As promised, for National Poetry Month and to complete the unfinished challenge by Anita Abbasi…I finished a sonnet.

It was hella hard!

And I didn’t even bother with iambic pentameter (I TRIED, DAMN IT, I TRIED!). The funny thing about sonnets are they are a well loved form of poetry, even in this over-dominant unrhyming free-verse driven culture . To help I poked my nose in a book, “The Making of a Sonnet” edited by Edward Hirsch and Eavan Boland. These two are sonnet junkies. There’s five centuries worth of sonnets in this anthology from Shakespeare to Robert Frost to Giuseppe to Goethe to Keats to Raine to Pushkin. It’s intense. There’s even an section of sonnets about sonnets. One poem by Edna St. Vincent Millay is entitled “I will put Chaos into fourteen lines”. That is exactly it, chaotic mash up of 14 lines.

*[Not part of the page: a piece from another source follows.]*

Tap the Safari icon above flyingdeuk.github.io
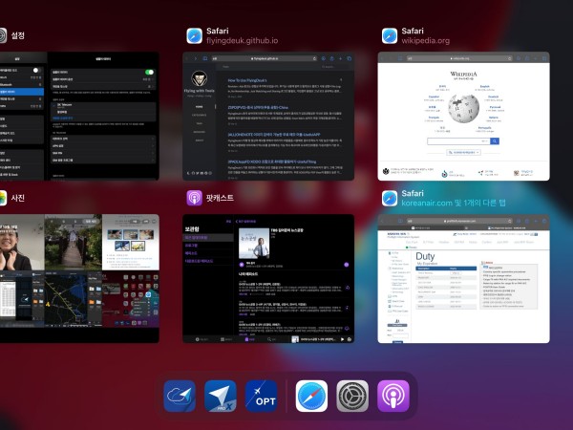Screen dimensions: 573x430 [x=194, y=36]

Hope you enjoy and don’t judge too hard with the lack of pentameter action (I TRIED DAMN IT!)

In the words of my dear friend, happy sonnet reading!


the mention of mermaids



a mountain of spindrift hangs on a wave

both father and son walk still on the shore

no glance nor one word do either men save

this trek on this beach, they’ve walked it before


though younger in age, the son sighs heavy

the father breathes calm, a still and hushed mind

like  water he pours out his heart all too ready

his father receives the tsunami, too kind


but the mention of mermaids, the father recoils

his son, a grown man, still wrapped up in story

“if you would marry a mortal,” father toils

to dismiss away the mythical allegory

“and yet you married mother,” his son said with a whisper

“on this beach”, the man confessed “was the first time I kissed her.”